# fiorenzato f5



## Asgross (Jun 14, 2015)

Hi

anyone know anything about fiorenzato f5 ?

looking for first electric grinder s/h.

mostly for my gaggia - a couple of double shots a day

and occasional -maybe weekly French press

Thanks

alan


----------



## Mrboots2u (May 10, 2013)

http://coffeeforums.co.uk/archive/index.php/t-20599.html

For ease of use of be looking at using it for espresso only, rather than dialling back and forth for fp too.


----------



## aodstratford (Sep 18, 2012)

I have an f5 and can get really good results from it. Switching from espresso to French press is a bit of a pain to be honest(you jusst waste so much coffee getting back to where you started). I find if you scoop out the retained grinds from the chute and discard - then little bit of a purge - the taste in the cup is improved immeasurably. Those retained grinds / wasted coffee are something you have to put up with I'm afraid ! I open up the grinder and give it a good clean every 6 to 8 weeks which I think helps.
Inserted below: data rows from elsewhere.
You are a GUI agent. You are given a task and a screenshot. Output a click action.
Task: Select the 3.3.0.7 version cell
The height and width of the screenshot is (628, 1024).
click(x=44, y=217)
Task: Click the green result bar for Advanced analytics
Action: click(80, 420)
If I can find how to do it I'll post a link to the video tutorial which helped me loads.


----------



## aodstratford (Sep 18, 2012)

Coffee Tech: Grinder Cleaning & Calibration:


----------



## fluffles (Sep 4, 2012)

Hi,

I may be putting my F5 up for sale soon. Keep meaning to strip it down and clean it ready for sale


----------



## destiny (Jun 4, 2015)

How much do these go for normally 2nd hand? how do they stack up against Rocky for espresso? better?


----------



## coffeechap (Apr 5, 2012)

Much better grind quality than a rocky, nice and accurate, stepless, good doser mech. Expect to pay around £175 - £225 for a good second hand one, a little more for immaculate.


----------



## fluffles (Sep 4, 2012)

mine's pretty immaculate, as you well know Dave


----------



## coffeechap (Apr 5, 2012)

Yep totally agree youts is a lovely example of a low mileage f5


----------